▶ [Problem 1]:
Copy out the part of the article on the Culver Road housing proposal starting with "Linda Smart, 66, told" and going on through "Kings Furlong Centre.", keeping every word as it stands.
▶ [Problem 2]:
Resume the article on the Culver Road housing proposal, continuing from the point at which it stops.

[begin Quoted passage]

The proposals – put forward by homeless organisation Two Saints and supported by Basingstoke and Deane Borough Council and Hampshire County Council – would see 180 Culver Road knocked down and replaced with a new accommodation block.

A full planning application is expected to be submitted this month, with public consultation promised.

However, residents of Culver Road are worried about the planned location, citing concerns about drugs and violence in a family housing area.

Linda Smart, 66, told the Gazette: “I am dead against them building up there. We have children here and everything.”

Linda said she has “full sympathy for the homeless” but is worried about “disrespectful” behaviour involving “drugs and violence.”

She thinks that lots of others in the area feel the same, and has signed a petition which is being circulated in the community and is available at Jaybee’s Convenience Store (Best One) at the Kings Furlong Centre.

The petition, seen by the Gazette reads: “We, the undersigned, object to the proposed new building and change of use of 180 Culver Road to a half-way house for 23 homeless people.

“We want to make it clear that we are not against housing the homeless at all, but strongly believe that the new building and its proposed use are not compatible with the area in which it is being proposed, i.e. the middle of a residential estate where there are many young children and elderly people.”

Loss of natural light and road visibility as a result of the building’s size, inadequate parking, and noise pollution were cited within the petition, alongside the fact that residents have been advised that some of the proposed inhabitants engage in drug use, necessitating staff patrols to clear up “discarded needles and any other drug taking paraphernalia.”

[end Quoted passage]
[begin Supplied material]

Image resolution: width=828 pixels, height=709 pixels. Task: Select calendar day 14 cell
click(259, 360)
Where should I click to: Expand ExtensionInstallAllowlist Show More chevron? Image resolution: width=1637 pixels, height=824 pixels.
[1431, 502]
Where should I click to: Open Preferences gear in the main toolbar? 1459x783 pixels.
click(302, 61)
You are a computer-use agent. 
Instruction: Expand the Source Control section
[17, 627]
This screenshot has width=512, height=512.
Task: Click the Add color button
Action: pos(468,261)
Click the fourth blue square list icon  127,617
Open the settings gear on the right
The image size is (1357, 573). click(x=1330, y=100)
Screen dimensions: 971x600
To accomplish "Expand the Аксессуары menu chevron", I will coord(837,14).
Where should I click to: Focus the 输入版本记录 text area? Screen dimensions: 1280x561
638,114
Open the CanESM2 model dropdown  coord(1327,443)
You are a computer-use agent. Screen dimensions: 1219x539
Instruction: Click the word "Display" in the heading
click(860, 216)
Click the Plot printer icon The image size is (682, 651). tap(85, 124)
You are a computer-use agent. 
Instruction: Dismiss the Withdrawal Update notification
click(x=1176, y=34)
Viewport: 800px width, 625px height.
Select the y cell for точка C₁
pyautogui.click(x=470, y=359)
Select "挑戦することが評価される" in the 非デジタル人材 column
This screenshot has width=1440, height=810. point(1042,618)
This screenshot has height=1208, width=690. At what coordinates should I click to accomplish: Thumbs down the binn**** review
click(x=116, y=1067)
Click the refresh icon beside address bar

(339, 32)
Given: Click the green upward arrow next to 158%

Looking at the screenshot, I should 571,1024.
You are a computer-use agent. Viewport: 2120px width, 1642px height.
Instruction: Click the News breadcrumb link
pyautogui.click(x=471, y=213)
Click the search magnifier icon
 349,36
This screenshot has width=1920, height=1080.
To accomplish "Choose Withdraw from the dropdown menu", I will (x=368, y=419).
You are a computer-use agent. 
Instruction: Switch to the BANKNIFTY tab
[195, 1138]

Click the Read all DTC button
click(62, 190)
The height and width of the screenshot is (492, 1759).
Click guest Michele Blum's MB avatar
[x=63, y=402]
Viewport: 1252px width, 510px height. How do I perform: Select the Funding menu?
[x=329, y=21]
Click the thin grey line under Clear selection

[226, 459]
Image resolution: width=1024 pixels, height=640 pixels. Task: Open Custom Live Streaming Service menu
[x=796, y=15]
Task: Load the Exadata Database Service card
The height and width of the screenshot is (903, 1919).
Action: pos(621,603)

[end Supplied material]

▶ [Task response 1]:
Linda Smart, 66, told the Gazette: “I am dead against them building up there. We have children here and everything.”

Linda said she has “full sympathy for the homeless” but is worried about “disrespectful” behaviour involving “drugs and violence.”

She thinks that lots of others in the area feel the same, and has signed a petition which is being circulated in the community and is available at Jaybee’s Convenience Store (Best One) at the Kings Furlong Centre.

▶ [Task response 2]:
Linda said: “I am glad people are coming together and talking about it.

“It is such a nice area this. The kids have to go past there to get to the park.”

She described the proposed designs as a “monstrosity”, adding: “I’d help anyone, but not something of that scale here.”

Linda suggested that the site could be used for a better purpose, for example an activity centre of some kind for children and teenagers.

This was echoed by another resident, Ms O’Shea. She said she’s “not comfortable” with the plans for the homeless accommodation, but that she understands people need to be housed somewhere, and that the building should be used for something.

“It’s got to be used, but it could be used by something else,” she said.

“This is the last thing anyone would want it to be used for, but they have to go somewhere.”

Terry Dwyer, 58 is also worried about the presence of drugs, and safety of young people.

He said: “We are totally against it. I do feel for people who are homeless and have drug issues, but I have a 15-year-old daughter.”

Terry described how his daughter and wife both walk through the Top of Town each day on their way to work and school, and have seen behaviour that he is concerned would be replicated in their area should the plans go ahead.

“They see what goes on, and I don’t want that on my doorstep.”

Terry says he has had “run-ins” with people in the local area who have dealt drugs in the past, and worries this accommodation would be “like a sweetshop for them”.

He added: “It is a family neighbourhood and a quiet neighbourhood. Not many people move from here because it’s really close-knit, people help each other.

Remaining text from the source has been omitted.